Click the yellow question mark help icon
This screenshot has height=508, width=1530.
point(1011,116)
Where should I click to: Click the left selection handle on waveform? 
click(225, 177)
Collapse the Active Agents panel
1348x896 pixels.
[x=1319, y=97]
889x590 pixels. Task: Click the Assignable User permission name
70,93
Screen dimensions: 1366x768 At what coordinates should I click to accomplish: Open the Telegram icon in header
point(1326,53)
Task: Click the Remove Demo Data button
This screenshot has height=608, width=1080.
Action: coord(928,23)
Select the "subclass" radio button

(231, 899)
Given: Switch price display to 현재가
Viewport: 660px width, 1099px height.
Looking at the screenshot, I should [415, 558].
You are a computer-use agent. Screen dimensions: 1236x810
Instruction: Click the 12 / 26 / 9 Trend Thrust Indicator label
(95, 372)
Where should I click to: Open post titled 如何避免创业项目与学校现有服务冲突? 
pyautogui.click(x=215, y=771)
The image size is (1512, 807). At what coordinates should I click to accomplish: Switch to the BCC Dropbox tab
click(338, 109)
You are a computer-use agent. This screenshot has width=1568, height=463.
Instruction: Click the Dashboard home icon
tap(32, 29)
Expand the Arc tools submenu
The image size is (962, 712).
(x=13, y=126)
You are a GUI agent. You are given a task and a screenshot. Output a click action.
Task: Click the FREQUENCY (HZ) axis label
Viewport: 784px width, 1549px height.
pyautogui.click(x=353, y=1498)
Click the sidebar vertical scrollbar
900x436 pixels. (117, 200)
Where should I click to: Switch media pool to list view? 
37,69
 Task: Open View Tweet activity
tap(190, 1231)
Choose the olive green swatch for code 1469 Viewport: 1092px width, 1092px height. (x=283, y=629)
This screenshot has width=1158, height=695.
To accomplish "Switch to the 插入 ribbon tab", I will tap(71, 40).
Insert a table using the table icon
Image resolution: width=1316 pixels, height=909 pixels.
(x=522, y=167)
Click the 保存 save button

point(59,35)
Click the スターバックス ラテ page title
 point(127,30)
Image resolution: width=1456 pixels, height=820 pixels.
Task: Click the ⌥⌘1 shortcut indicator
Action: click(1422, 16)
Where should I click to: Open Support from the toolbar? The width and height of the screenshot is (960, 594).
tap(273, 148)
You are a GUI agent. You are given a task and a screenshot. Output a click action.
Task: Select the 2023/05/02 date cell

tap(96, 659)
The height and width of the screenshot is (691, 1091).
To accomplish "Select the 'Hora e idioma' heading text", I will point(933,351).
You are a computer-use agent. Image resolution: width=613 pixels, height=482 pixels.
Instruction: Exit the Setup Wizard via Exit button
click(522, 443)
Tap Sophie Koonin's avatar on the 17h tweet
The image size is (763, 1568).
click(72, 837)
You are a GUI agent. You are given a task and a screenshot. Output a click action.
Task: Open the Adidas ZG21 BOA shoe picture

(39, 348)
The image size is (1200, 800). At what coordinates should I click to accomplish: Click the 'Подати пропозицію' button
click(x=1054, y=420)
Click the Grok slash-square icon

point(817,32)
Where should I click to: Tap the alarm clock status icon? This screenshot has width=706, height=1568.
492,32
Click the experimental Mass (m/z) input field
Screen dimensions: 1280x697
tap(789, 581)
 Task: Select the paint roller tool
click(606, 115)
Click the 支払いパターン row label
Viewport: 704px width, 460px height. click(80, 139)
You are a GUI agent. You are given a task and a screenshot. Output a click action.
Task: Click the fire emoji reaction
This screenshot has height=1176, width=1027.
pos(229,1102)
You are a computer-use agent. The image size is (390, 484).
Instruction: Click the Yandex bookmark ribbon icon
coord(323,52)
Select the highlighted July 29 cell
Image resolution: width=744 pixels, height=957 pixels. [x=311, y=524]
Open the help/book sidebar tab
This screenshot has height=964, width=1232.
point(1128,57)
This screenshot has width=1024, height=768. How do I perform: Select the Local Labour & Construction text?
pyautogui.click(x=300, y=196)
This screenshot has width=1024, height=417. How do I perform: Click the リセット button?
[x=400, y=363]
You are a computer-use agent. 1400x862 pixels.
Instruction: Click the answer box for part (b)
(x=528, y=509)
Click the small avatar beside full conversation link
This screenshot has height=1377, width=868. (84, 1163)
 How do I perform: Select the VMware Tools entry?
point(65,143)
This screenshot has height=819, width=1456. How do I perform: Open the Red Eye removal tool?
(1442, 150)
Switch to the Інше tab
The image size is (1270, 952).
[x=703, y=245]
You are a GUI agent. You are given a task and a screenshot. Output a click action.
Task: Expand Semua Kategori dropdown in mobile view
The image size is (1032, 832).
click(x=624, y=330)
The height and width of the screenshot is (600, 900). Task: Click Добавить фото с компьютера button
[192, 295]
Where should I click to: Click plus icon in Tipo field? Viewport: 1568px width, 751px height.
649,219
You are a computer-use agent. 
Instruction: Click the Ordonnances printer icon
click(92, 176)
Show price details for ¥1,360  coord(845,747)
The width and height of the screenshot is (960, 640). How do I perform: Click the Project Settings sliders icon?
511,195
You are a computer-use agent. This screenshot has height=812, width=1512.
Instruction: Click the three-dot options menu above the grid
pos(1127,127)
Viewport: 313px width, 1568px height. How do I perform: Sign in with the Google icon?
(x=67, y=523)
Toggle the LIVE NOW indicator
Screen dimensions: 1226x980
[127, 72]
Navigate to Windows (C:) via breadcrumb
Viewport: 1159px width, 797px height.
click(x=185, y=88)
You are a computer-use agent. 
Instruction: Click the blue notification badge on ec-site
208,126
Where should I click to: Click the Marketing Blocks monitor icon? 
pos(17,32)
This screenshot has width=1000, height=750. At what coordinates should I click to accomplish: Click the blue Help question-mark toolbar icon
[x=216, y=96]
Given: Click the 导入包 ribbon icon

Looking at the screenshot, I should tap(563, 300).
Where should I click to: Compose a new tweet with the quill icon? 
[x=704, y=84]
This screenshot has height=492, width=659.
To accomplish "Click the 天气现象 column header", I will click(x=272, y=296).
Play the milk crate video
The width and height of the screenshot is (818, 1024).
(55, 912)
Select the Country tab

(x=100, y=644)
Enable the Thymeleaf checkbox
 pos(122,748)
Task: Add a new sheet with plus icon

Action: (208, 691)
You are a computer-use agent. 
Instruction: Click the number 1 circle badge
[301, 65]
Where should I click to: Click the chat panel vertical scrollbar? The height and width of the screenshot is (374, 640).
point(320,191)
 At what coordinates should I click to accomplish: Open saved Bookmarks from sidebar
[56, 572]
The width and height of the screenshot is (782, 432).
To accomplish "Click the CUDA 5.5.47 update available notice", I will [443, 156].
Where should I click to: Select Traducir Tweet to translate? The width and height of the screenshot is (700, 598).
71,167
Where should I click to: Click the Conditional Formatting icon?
•••••
Task :: Copy every record verbatim.

Expected answer ::
Click the yellow question mark help icon
This screenshot has height=508, width=1530.
point(1011,116)
Where should I click to: Click the left selection handle on waveform? 
click(225, 177)
Collapse the Active Agents panel
1348x896 pixels.
[x=1319, y=97]
889x590 pixels. Task: Click the Assignable User permission name
70,93
Screen dimensions: 1366x768 At what coordinates should I click to accomplish: Open the Telegram icon in header
point(1326,53)
Task: Click the Remove Demo Data button
This screenshot has height=608, width=1080.
Action: coord(928,23)
Select the "subclass" radio button

(231, 899)
Given: Switch price display to 현재가
Viewport: 660px width, 1099px height.
Looking at the screenshot, I should [415, 558].
You are a computer-use agent. Screen dimensions: 1236x810
Instruction: Click the 12 / 26 / 9 Trend Thrust Indicator label
(95, 372)
Where should I click to: Open post titled 如何避免创业项目与学校现有服务冲突? 
pyautogui.click(x=215, y=771)
The image size is (1512, 807). At what coordinates should I click to accomplish: Switch to the BCC Dropbox tab
click(338, 109)
You are a computer-use agent. This screenshot has width=1568, height=463.
Instruction: Click the Dashboard home icon
tap(32, 29)
Expand the Arc tools submenu
The image size is (962, 712).
(x=13, y=126)
You are a GUI agent. You are given a task and a screenshot. Output a click action.
Task: Click the FREQUENCY (HZ) axis label
Viewport: 784px width, 1549px height.
pyautogui.click(x=353, y=1498)
Click the sidebar vertical scrollbar
900x436 pixels. (117, 200)
Where should I click to: Switch media pool to list view? 
37,69
 Task: Open View Tweet activity
tap(190, 1231)
Choose the olive green swatch for code 1469 Viewport: 1092px width, 1092px height. (x=283, y=629)
This screenshot has width=1158, height=695.
To accomplish "Switch to the 插入 ribbon tab", I will tap(71, 40).
Insert a table using the table icon
Image resolution: width=1316 pixels, height=909 pixels.
(x=522, y=167)
Click the 保存 save button

point(59,35)
Click the スターバックス ラテ page title
 point(127,30)
Image resolution: width=1456 pixels, height=820 pixels.
Task: Click the ⌥⌘1 shortcut indicator
Action: click(1422, 16)
Where should I click to: Open Support from the toolbar? The width and height of the screenshot is (960, 594).
tap(273, 148)
You are a GUI agent. You are given a task and a screenshot. Output a click action.
Task: Select the 2023/05/02 date cell

tap(96, 659)
The height and width of the screenshot is (691, 1091).
To accomplish "Select the 'Hora e idioma' heading text", I will point(933,351).
You are a computer-use agent. Image resolution: width=613 pixels, height=482 pixels.
Instruction: Exit the Setup Wizard via Exit button
click(522, 443)
Tap Sophie Koonin's avatar on the 17h tweet
The image size is (763, 1568).
click(72, 837)
You are a GUI agent. You are given a task and a screenshot. Output a click action.
Task: Open the Adidas ZG21 BOA shoe picture

(39, 348)
The image size is (1200, 800). At what coordinates should I click to accomplish: Click the 'Подати пропозицію' button
click(x=1054, y=420)
Click the Grok slash-square icon

point(817,32)
Where should I click to: Tap the alarm clock status icon? This screenshot has width=706, height=1568.
492,32
Click the experimental Mass (m/z) input field
Screen dimensions: 1280x697
tap(789, 581)
 Task: Select the paint roller tool
click(606, 115)
Click the 支払いパターン row label
Viewport: 704px width, 460px height. click(80, 139)
You are a GUI agent. You are given a task and a screenshot. Output a click action.
Task: Click the fire emoji reaction
This screenshot has height=1176, width=1027.
pos(229,1102)
You are a computer-use agent. The image size is (390, 484).
Instruction: Click the Yandex bookmark ribbon icon
coord(323,52)
Select the highlighted July 29 cell
Image resolution: width=744 pixels, height=957 pixels. [x=311, y=524]
Open the help/book sidebar tab
This screenshot has height=964, width=1232.
point(1128,57)
This screenshot has width=1024, height=768. How do I perform: Select the Local Labour & Construction text?
pyautogui.click(x=300, y=196)
This screenshot has width=1024, height=417. How do I perform: Click the リセット button?
[x=400, y=363]
You are a computer-use agent. 1400x862 pixels.
Instruction: Click the answer box for part (b)
(x=528, y=509)
Click the small avatar beside full conversation link
This screenshot has height=1377, width=868. (84, 1163)
 How do I perform: Select the VMware Tools entry?
point(65,143)
This screenshot has height=819, width=1456. How do I perform: Open the Red Eye removal tool?
(1442, 150)
Switch to the Інше tab
The image size is (1270, 952).
[x=703, y=245]
You are a GUI agent. You are given a task and a screenshot. Output a click action.
Task: Expand Semua Kategori dropdown in mobile view
The image size is (1032, 832).
click(x=624, y=330)
The height and width of the screenshot is (600, 900). Task: Click Добавить фото с компьютера button
[192, 295]
Where should I click to: Click plus icon in Tipo field? Viewport: 1568px width, 751px height.
649,219
You are a computer-use agent. 
Instruction: Click the Ordonnances printer icon
click(92, 176)
Show price details for ¥1,360  coord(845,747)
The width and height of the screenshot is (960, 640). How do I perform: Click the Project Settings sliders icon?
511,195
You are a computer-use agent. This screenshot has height=812, width=1512.
Instruction: Click the three-dot options menu above the grid
pos(1127,127)
Viewport: 313px width, 1568px height. How do I perform: Sign in with the Google icon?
(x=67, y=523)
Toggle the LIVE NOW indicator
Screen dimensions: 1226x980
[127, 72]
Navigate to Windows (C:) via breadcrumb
Viewport: 1159px width, 797px height.
click(x=185, y=88)
You are a computer-use agent. 
Instruction: Click the blue notification badge on ec-site
208,126
Where should I click to: Click the Marketing Blocks monitor icon? 
pos(17,32)
This screenshot has width=1000, height=750. At what coordinates should I click to accomplish: Click the blue Help question-mark toolbar icon
[x=216, y=96]
Given: Click the 导入包 ribbon icon

Looking at the screenshot, I should tap(563, 300).
Where should I click to: Compose a new tweet with the quill icon? 
[x=704, y=84]
This screenshot has height=492, width=659.
To accomplish "Click the 天气现象 column header", I will click(x=272, y=296).
Play the milk crate video
The width and height of the screenshot is (818, 1024).
(55, 912)
Select the Country tab

(x=100, y=644)
Enable the Thymeleaf checkbox
 pos(122,748)
Task: Add a new sheet with plus icon

Action: (208, 691)
You are a computer-use agent. 
Instruction: Click the number 1 circle badge
[301, 65]
Where should I click to: Click the chat panel vertical scrollbar? The height and width of the screenshot is (374, 640).
point(320,191)
 At what coordinates should I click to accomplish: Open saved Bookmarks from sidebar
[56, 572]
The width and height of the screenshot is (782, 432).
To accomplish "Click the CUDA 5.5.47 update available notice", I will [443, 156].
Where should I click to: Select Traducir Tweet to translate? The width and height of the screenshot is (700, 598).
71,167
Where should I click to: Click the Conditional Formatting icon?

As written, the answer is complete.